Critics’ Picks

Lorna Simpson, Rodeo Caldonia, 1986, photographic print, 8 x 10". From left: Alva Rogers, Sandye Wilson, Candace Hamilton, Derin Young, Lisa Jones.

New York

“We Wanted a Revolution: Black Radical Women, 1965–85”

Brooklyn Museum
200 Eastern Parkway
April 21–September 17

In the mid 1980s, a group of about seventeen women came together in the regal Brooklyn neighborhood of Fort Greene to create an avant-garde theater troupe named for an old B. B. King song and to needle the playwright Ntozake Shange, who had defected to Texas. The founding members of the Rodeo Caldonia High-Fidelity Performance Theatre described themselves as young, gifted, and black—but also weird, lonely, and in search of like souls, remembers the writer Lisa Jones, who penned the only two plays that ever made it into the collective’s repertoire. The work of Rodeo Caldonia was often outrageous, but it was also short lived. Just as they set themselves against other nearby artistic enclaves at the time, they acknowledged but broke away from the activism of their elders in the civil-rights and black-power movements. Their sense of entitlement was stronger but more complicated.
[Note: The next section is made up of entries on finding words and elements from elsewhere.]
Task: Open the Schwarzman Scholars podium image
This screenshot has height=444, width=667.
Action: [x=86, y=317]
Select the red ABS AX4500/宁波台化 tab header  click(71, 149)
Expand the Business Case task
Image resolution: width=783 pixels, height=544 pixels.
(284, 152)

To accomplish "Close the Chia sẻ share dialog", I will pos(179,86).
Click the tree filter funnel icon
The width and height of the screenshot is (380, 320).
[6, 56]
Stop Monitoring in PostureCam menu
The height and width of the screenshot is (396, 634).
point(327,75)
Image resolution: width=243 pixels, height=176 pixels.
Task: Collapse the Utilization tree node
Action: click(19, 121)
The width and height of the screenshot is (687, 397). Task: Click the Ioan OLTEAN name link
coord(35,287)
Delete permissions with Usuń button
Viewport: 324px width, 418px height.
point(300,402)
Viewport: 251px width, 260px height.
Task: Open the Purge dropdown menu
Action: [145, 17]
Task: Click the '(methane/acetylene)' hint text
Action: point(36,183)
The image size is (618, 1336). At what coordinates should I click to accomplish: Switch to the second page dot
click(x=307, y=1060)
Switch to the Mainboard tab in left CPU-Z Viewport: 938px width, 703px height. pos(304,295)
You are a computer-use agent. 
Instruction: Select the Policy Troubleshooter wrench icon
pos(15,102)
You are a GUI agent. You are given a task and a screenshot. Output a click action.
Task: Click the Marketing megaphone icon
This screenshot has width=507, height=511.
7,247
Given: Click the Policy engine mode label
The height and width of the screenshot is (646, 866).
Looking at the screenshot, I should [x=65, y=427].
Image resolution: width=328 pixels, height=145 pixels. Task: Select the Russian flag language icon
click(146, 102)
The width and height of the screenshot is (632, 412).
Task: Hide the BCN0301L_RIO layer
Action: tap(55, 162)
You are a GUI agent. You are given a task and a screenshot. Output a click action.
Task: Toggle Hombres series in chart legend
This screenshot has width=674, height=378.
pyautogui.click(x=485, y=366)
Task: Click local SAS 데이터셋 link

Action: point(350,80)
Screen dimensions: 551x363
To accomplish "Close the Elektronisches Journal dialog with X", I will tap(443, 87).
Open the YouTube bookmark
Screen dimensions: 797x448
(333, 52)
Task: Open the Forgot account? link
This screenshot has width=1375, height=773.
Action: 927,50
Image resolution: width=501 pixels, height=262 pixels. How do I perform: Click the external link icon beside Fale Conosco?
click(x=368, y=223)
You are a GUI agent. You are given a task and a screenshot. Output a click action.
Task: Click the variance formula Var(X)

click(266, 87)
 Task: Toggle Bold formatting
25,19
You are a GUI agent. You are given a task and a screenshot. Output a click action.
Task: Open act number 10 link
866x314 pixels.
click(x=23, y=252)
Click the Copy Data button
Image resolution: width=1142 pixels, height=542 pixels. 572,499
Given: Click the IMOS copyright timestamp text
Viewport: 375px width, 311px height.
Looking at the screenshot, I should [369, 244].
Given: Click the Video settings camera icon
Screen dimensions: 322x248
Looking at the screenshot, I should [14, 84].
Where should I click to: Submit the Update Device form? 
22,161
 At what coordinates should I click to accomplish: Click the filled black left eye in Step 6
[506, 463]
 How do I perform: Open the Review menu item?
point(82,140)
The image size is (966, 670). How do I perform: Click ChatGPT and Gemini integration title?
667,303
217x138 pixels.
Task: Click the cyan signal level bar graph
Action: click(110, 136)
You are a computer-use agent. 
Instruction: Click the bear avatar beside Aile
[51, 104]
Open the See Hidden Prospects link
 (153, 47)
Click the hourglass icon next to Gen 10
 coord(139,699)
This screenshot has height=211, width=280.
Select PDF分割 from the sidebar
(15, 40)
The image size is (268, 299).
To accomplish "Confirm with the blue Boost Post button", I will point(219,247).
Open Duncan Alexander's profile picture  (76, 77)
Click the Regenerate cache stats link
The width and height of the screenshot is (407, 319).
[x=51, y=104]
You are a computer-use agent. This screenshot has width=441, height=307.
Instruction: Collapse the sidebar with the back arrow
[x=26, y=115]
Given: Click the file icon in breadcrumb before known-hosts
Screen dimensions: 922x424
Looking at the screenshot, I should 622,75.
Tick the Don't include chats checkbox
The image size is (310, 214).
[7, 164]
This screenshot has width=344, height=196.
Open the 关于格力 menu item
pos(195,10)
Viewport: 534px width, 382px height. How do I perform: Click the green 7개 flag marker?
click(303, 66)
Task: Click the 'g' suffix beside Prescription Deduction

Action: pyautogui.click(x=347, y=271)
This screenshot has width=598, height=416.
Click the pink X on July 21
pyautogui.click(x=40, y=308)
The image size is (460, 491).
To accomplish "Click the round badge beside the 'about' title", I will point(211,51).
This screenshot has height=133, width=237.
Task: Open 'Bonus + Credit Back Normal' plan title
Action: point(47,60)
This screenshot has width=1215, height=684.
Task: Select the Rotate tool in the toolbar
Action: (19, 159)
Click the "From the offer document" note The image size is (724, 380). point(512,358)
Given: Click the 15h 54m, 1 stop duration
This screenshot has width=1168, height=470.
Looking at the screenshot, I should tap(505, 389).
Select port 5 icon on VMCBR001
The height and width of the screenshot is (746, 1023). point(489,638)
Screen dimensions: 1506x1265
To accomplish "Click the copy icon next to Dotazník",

The story of Rodeo Caldonia—as seen in the striking early photographs of Lorna Simpson, a member alongside the actress Alva Rogers and the historian Kellie Jones—is just one of the many fascinating threads in this landmark exhibition, which follows the work of several such collectives through the history of black feminism in the United States. Another compelling story comes alive in the archival materials of Just Above Midtown, a gallery that worked with the artists Howardena Pindell, Lorraine O’Grady, and Senga Nengudi in the 1970s. Another story still is twined around the alluring self-portraiture of Ming Smith, the first (and for a time only) female member of Kamoinge, an association of black photographers established in the 1960s. Smith shot portraits of Grace Jones and Sun Ra as well as documentary-style imagery of everyday life from Harlem to the Ivory Coast. Her self-portraits here frame her body against a floral backdrop reminiscent of the Bamako school, with the added element of a defiant female gaze. Beyond the obvious importance of reviving lost history, the quiet insistence on collective action gives this show a timely political edge. “Give me a girl gang, a crew,” says Lisa Jones. “A zillion sisters ain’t enough.”